Task details
Your response should consist of the data that follows, repeated in full without alteration.

Stored dataset items
○ ○ ○ ○ ○

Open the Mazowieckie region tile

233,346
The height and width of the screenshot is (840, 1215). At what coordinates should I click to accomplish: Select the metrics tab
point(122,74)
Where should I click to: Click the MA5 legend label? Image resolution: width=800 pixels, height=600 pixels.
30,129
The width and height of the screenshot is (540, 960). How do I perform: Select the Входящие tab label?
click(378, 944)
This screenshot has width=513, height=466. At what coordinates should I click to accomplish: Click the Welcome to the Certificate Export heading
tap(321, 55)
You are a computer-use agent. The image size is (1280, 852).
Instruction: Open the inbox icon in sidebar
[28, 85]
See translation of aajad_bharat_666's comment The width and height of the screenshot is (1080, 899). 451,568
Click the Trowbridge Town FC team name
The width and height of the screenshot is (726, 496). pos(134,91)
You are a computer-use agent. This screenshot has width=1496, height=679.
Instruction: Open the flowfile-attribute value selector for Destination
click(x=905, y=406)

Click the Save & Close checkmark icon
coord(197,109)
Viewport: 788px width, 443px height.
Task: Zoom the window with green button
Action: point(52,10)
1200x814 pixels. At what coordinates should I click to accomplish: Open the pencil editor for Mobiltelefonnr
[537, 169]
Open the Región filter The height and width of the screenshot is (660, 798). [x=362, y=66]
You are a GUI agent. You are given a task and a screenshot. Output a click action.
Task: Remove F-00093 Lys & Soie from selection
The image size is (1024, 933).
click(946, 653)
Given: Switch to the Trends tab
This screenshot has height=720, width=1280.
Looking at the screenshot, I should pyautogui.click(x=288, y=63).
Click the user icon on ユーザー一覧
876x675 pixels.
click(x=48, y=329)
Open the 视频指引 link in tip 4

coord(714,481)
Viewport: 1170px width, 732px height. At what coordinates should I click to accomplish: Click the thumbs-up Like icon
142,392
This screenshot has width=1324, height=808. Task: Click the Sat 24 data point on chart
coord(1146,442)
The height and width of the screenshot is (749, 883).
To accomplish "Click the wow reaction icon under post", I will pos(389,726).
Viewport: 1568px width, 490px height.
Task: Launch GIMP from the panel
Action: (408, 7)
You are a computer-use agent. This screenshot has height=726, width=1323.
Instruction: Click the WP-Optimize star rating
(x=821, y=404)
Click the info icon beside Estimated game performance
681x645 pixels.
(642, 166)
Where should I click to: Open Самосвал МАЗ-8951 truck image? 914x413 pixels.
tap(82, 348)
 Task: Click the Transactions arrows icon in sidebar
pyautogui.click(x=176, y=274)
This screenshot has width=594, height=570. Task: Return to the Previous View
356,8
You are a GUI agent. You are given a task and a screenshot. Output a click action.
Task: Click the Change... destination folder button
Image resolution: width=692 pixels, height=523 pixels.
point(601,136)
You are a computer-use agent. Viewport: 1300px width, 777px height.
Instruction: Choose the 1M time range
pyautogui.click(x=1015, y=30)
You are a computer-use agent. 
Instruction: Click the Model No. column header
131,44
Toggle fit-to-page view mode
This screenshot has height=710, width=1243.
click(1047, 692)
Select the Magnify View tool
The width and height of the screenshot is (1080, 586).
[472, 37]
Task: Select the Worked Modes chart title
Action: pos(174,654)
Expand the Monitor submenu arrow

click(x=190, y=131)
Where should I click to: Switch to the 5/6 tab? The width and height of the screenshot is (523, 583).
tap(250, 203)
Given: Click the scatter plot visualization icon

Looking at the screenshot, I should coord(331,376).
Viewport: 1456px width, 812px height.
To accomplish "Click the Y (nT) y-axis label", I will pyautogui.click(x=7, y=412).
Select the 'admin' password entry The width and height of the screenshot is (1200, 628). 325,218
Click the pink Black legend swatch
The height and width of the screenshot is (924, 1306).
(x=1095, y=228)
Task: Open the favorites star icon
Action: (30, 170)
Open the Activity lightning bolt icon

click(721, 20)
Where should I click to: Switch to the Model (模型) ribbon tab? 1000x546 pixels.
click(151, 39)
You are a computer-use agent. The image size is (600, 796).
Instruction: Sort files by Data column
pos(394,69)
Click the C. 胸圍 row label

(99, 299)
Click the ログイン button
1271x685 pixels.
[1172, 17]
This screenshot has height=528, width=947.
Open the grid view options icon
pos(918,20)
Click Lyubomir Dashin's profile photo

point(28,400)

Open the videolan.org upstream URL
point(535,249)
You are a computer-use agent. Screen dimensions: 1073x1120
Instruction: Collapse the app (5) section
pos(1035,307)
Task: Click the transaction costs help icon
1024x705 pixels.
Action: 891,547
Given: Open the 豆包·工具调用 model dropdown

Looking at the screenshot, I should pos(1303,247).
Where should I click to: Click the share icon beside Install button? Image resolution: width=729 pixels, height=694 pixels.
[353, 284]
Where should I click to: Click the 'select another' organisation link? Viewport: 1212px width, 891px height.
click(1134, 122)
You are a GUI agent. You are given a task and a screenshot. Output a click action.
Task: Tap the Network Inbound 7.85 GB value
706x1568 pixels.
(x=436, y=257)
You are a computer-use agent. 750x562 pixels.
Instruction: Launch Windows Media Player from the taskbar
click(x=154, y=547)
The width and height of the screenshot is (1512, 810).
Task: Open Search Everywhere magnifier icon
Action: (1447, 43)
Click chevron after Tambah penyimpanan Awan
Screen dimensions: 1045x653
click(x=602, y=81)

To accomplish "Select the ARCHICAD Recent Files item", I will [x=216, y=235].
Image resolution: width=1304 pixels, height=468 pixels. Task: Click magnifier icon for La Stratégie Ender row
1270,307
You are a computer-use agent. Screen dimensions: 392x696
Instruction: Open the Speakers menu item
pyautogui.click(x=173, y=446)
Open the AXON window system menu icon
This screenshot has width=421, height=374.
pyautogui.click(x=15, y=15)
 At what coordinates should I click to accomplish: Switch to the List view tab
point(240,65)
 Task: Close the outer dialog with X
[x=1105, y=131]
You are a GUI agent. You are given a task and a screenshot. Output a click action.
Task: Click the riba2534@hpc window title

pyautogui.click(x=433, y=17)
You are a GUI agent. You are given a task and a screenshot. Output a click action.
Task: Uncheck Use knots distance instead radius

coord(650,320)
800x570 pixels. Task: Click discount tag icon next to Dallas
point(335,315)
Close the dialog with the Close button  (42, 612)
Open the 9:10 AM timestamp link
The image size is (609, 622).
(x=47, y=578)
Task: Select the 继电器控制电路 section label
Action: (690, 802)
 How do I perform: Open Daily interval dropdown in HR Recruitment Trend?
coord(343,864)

○ ○ ○ ○ ○

Result
Open the Mazowieckie region tile

233,346
The height and width of the screenshot is (840, 1215). At what coordinates should I click to accomplish: Select the metrics tab
point(122,74)
Where should I click to: Click the MA5 legend label? Image resolution: width=800 pixels, height=600 pixels.
30,129
The width and height of the screenshot is (540, 960). How do I perform: Select the Входящие tab label?
click(378, 944)
This screenshot has width=513, height=466. At what coordinates should I click to accomplish: Click the Welcome to the Certificate Export heading
tap(321, 55)
You are a computer-use agent. The image size is (1280, 852).
Instruction: Open the inbox icon in sidebar
[28, 85]
See translation of aajad_bharat_666's comment The width and height of the screenshot is (1080, 899). 451,568
Click the Trowbridge Town FC team name
The width and height of the screenshot is (726, 496). pos(134,91)
You are a computer-use agent. This screenshot has width=1496, height=679.
Instruction: Open the flowfile-attribute value selector for Destination
click(x=905, y=406)

Click the Save & Close checkmark icon
coord(197,109)
Viewport: 788px width, 443px height.
Task: Zoom the window with green button
Action: point(52,10)
1200x814 pixels. At what coordinates should I click to accomplish: Open the pencil editor for Mobiltelefonnr
[537, 169]
Open the Región filter The height and width of the screenshot is (660, 798). [x=362, y=66]
You are a GUI agent. You are given a task and a screenshot. Output a click action.
Task: Remove F-00093 Lys & Soie from selection
The image size is (1024, 933).
click(946, 653)
Given: Switch to the Trends tab
This screenshot has height=720, width=1280.
Looking at the screenshot, I should pyautogui.click(x=288, y=63).
Click the user icon on ユーザー一覧
876x675 pixels.
click(x=48, y=329)
Open the 视频指引 link in tip 4

coord(714,481)
Viewport: 1170px width, 732px height. At what coordinates should I click to accomplish: Click the thumbs-up Like icon
142,392
This screenshot has width=1324, height=808. Task: Click the Sat 24 data point on chart
coord(1146,442)
The height and width of the screenshot is (749, 883).
To accomplish "Click the wow reaction icon under post", I will pos(389,726).
Viewport: 1568px width, 490px height.
Task: Launch GIMP from the panel
Action: (408, 7)
You are a computer-use agent. This screenshot has height=726, width=1323.
Instruction: Click the WP-Optimize star rating
(x=821, y=404)
Click the info icon beside Estimated game performance
681x645 pixels.
(642, 166)
Where should I click to: Open Самосвал МАЗ-8951 truck image? 914x413 pixels.
tap(82, 348)
 Task: Click the Transactions arrows icon in sidebar
pyautogui.click(x=176, y=274)
This screenshot has width=594, height=570. Task: Return to the Previous View
356,8
You are a GUI agent. You are given a task and a screenshot. Output a click action.
Task: Click the Change... destination folder button
Image resolution: width=692 pixels, height=523 pixels.
point(601,136)
You are a computer-use agent. Viewport: 1300px width, 777px height.
Instruction: Choose the 1M time range
pyautogui.click(x=1015, y=30)
You are a computer-use agent. 
Instruction: Click the Model No. column header
131,44
Toggle fit-to-page view mode
This screenshot has height=710, width=1243.
click(1047, 692)
Select the Magnify View tool
The width and height of the screenshot is (1080, 586).
[472, 37]
Task: Select the Worked Modes chart title
Action: pos(174,654)
Expand the Monitor submenu arrow

click(x=190, y=131)
Where should I click to: Switch to the 5/6 tab? The width and height of the screenshot is (523, 583).
tap(250, 203)
Given: Click the scatter plot visualization icon

Looking at the screenshot, I should coord(331,376).
Viewport: 1456px width, 812px height.
To accomplish "Click the Y (nT) y-axis label", I will pyautogui.click(x=7, y=412).
Select the 'admin' password entry The width and height of the screenshot is (1200, 628). 325,218
Click the pink Black legend swatch
The height and width of the screenshot is (924, 1306).
(x=1095, y=228)
Task: Open the favorites star icon
Action: (30, 170)
Open the Activity lightning bolt icon

click(721, 20)
Where should I click to: Switch to the Model (模型) ribbon tab? 1000x546 pixels.
click(151, 39)
You are a computer-use agent. The image size is (600, 796).
Instruction: Sort files by Data column
pos(394,69)
Click the C. 胸圍 row label

(99, 299)
Click the ログイン button
1271x685 pixels.
[1172, 17]
This screenshot has height=528, width=947.
Open the grid view options icon
pos(918,20)
Click Lyubomir Dashin's profile photo

point(28,400)

Open the videolan.org upstream URL
point(535,249)
You are a computer-use agent. Screen dimensions: 1073x1120
Instruction: Collapse the app (5) section
pos(1035,307)
Task: Click the transaction costs help icon
1024x705 pixels.
Action: 891,547
Given: Open the 豆包·工具调用 model dropdown

Looking at the screenshot, I should pos(1303,247).
Where should I click to: Click the share icon beside Install button? Image resolution: width=729 pixels, height=694 pixels.
[353, 284]
Where should I click to: Click the 'select another' organisation link? Viewport: 1212px width, 891px height.
click(1134, 122)
You are a GUI agent. You are given a task and a screenshot. Output a click action.
Task: Tap the Network Inbound 7.85 GB value
706x1568 pixels.
(x=436, y=257)
You are a computer-use agent. 750x562 pixels.
Instruction: Launch Windows Media Player from the taskbar
click(x=154, y=547)
The width and height of the screenshot is (1512, 810).
Task: Open Search Everywhere magnifier icon
Action: (1447, 43)
Click chevron after Tambah penyimpanan Awan
Screen dimensions: 1045x653
click(x=602, y=81)

To accomplish "Select the ARCHICAD Recent Files item", I will [x=216, y=235].
Image resolution: width=1304 pixels, height=468 pixels. Task: Click magnifier icon for La Stratégie Ender row
1270,307
You are a computer-use agent. Screen dimensions: 392x696
Instruction: Open the Speakers menu item
pyautogui.click(x=173, y=446)
Open the AXON window system menu icon
This screenshot has width=421, height=374.
pyautogui.click(x=15, y=15)
 At what coordinates should I click to accomplish: Switch to the List view tab
point(240,65)
 Task: Close the outer dialog with X
[x=1105, y=131]
You are a GUI agent. You are given a task and a screenshot. Output a click action.
Task: Click the riba2534@hpc window title

pyautogui.click(x=433, y=17)
You are a GUI agent. You are given a task and a screenshot. Output a click action.
Task: Uncheck Use knots distance instead radius

coord(650,320)
800x570 pixels. Task: Click discount tag icon next to Dallas
point(335,315)
Close the dialog with the Close button  (42, 612)
Open the 9:10 AM timestamp link
The image size is (609, 622).
(x=47, y=578)
Task: Select the 继电器控制电路 section label
Action: (690, 802)
 How do I perform: Open Daily interval dropdown in HR Recruitment Trend?
coord(343,864)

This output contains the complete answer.